Rejected messages are neither stored in the journal nor forwarded.
This option may be used to suppress noisy or uninteresting messages
from units.
* The manager has a new
org.freedesktop.systemd1.Manager.GetUnitByPIDFD() D-Bus method to
query process ownership via a PIDFD, which is more resilient against
PID recycling issues.
* Scope units now support OOMPolicy=. Login session scopes default to
OOMPolicy=continue, allowing login scopes to survive the OOM killer
terminating some processes in the scope.
* systemd-fstab-generator now supports x-systemd.makefs option for
/sysroot/ (in the initrd).
* The maximum rate at which daemon reloads are executed can now be
limited with the new ReloadLimitIntervalSec=/ReloadLimitBurst=
options. (Or the equivalent on the kernel command line:
systemd.reload_limit_interval_sec=/systemd.reload_limit_burst=). In
addition, systemd now logs the originating unit and PID when a reload
request is received over D-Bus.
* When enabling a swap device systemd will now reinitialize the device
when the page size of the swap space does not match the page size of
the running kernel. Note that this requires the 'swapon' utility to
provide the '--fixpgsz' option, as implemented by util-linux, and it
is not supported by busybox at the time of writing.
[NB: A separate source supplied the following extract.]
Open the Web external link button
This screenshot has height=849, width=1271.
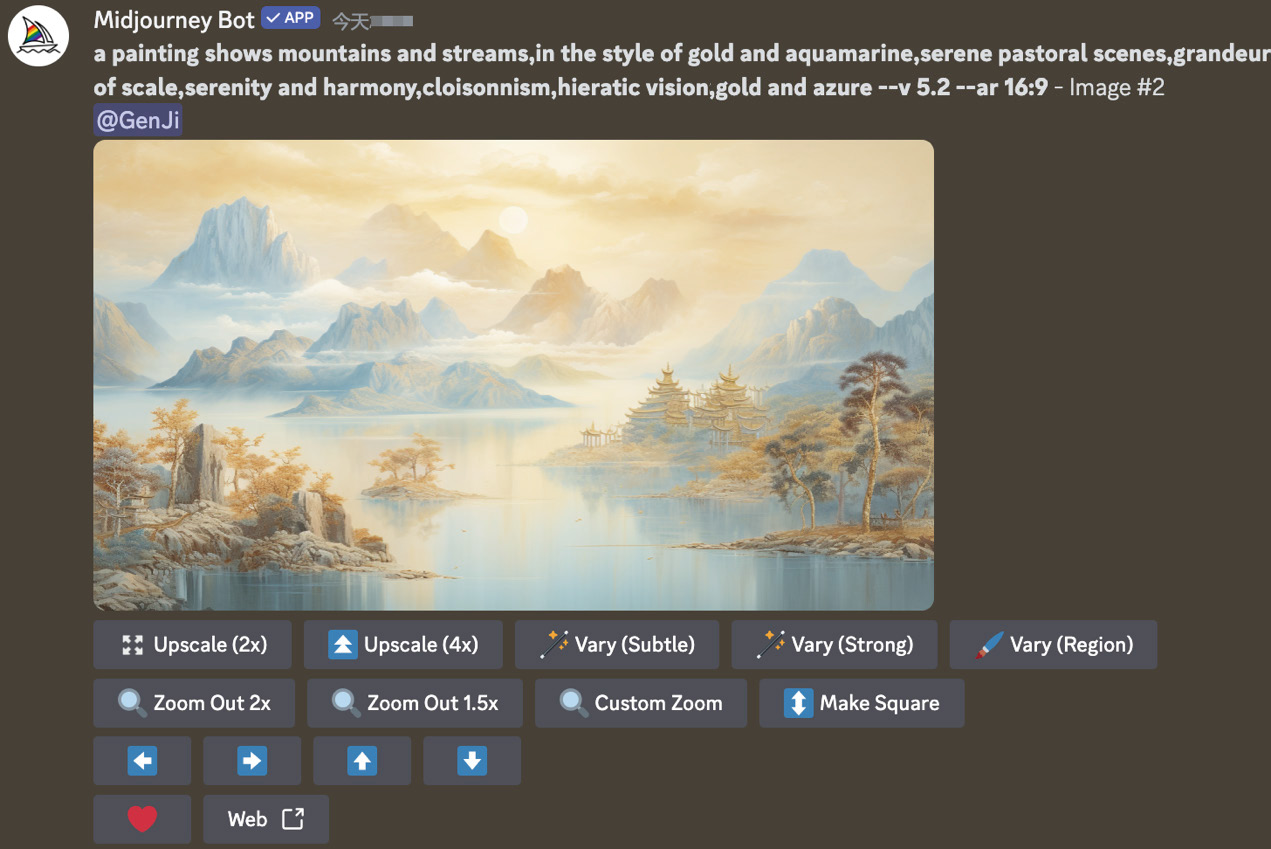coord(266,819)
* systemd now executes generator programs in a mount namespace
"sandbox" with most of the file system read-only and write access
restricted to the output directories, and with a temporary /tmp/
mount provided. This provides a safeguard against programming errors
in the generators, but also fixes here-docs in shells, which
previously didn't work in early boot when /tmp/ wasn't available
yet. (This feature has no security implications, because the code is
still privileged and can trivially exit the sandbox.)
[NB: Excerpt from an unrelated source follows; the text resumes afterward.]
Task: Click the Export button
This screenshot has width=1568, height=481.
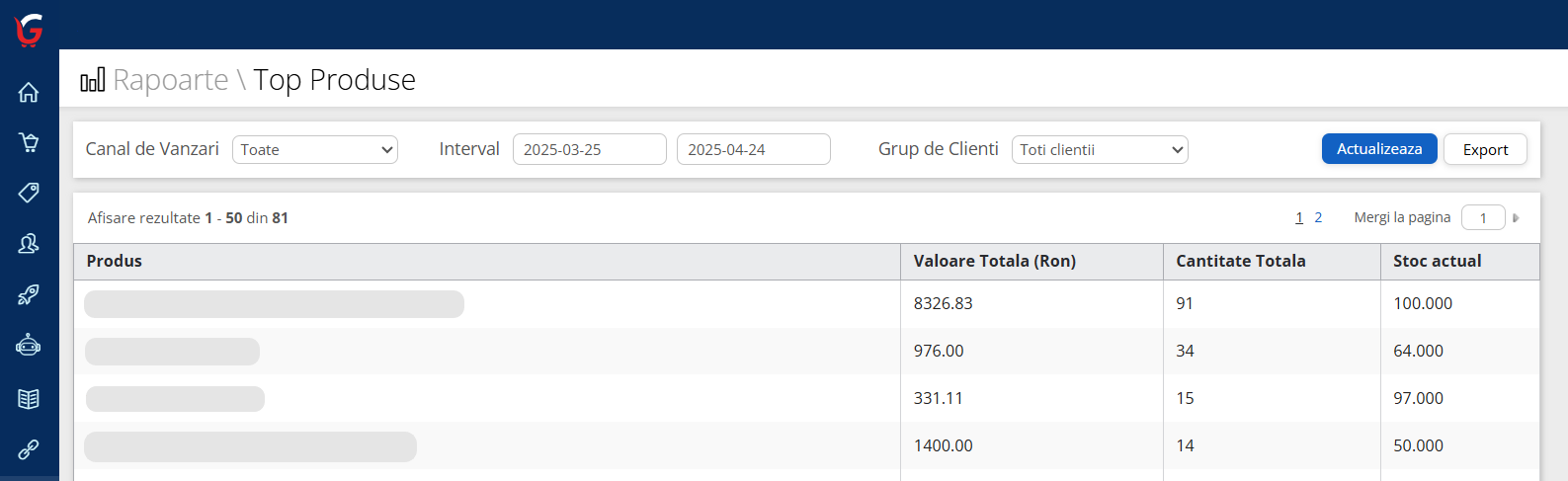Action: click(1485, 150)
* The system manager will now parse a new "vmm.notify_socket"
system credential, which may be supplied to a VM via SMBIOS. If
found, the manager will send a "READY=1" notification on the
specified socket after boot is complete. This allows readiness
notification to be sent from a VM guest to the VM host over a VSOCK
socket.
* The sample PAM configuration file for [email protected] now
includes a call to pam_namespace. This puts children of [email protected]
in the expected namespace. (Many distributions replace their file
with something custom, so this change has limited effect.)
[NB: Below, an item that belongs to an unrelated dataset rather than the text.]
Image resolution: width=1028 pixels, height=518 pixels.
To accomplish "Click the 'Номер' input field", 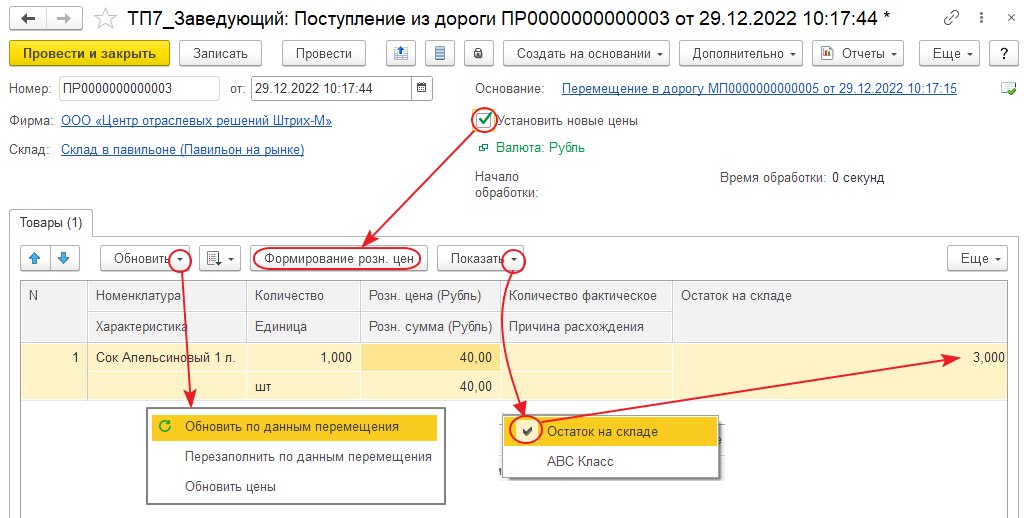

* A new environment variable $SYSTEMD_DEFAULT_MOUNT_RATE_LIMIT_BURST
can be used to override the mount units burst late limit for
parsing '/proc/self/mountinfo', which was introduced in v249.
Defaults to 5.
* Drop-ins for init.scope changing control group resource limits are
now applied, while they were previously ignored.
* New build-time configuration options '-Ddefault-timeout-sec=' and
'-Ddefault-user-timeout-sec=' have been added, to let distributions
choose the default timeout for starting/stopping/aborting system and
user units respectively.
* Service units gained a new setting OpenFile= which may be used to
open arbitrary files in the file system (or connect to arbitrary
AF_UNIX sockets in the file system), and pass the open file
descriptor to the invoked process via the usual file descriptor
passing protocol. This is useful to give unprivileged services access
to select files which have restrictive access modes that would
normally not allow this. It's also useful in case RootDirectory= or
RootImage= is used to allow access to files from the host environment
(which is after all not visible from the service if these two options
are used.)
Changes in udev:
* The new net naming scheme "v253" has been introduced. In the new
scheme, ID_NET_NAME_PATH is also set for USB devices not connected via
a PCI bus. This extends the coverage of predictable interface names
in some embedded systems.
The "amba" bus path is now included in ID_NET_NAME_PATH, resulting in
a more informative path on some embedded systems.
* Partition block devices will now also get symlinks in
/dev/disk/by-diskseq/<seq>-part<n>, which may be used to reference
block device nodes via the kernel's "diskseq" value. Previously those
symlinks were only created for the main block device.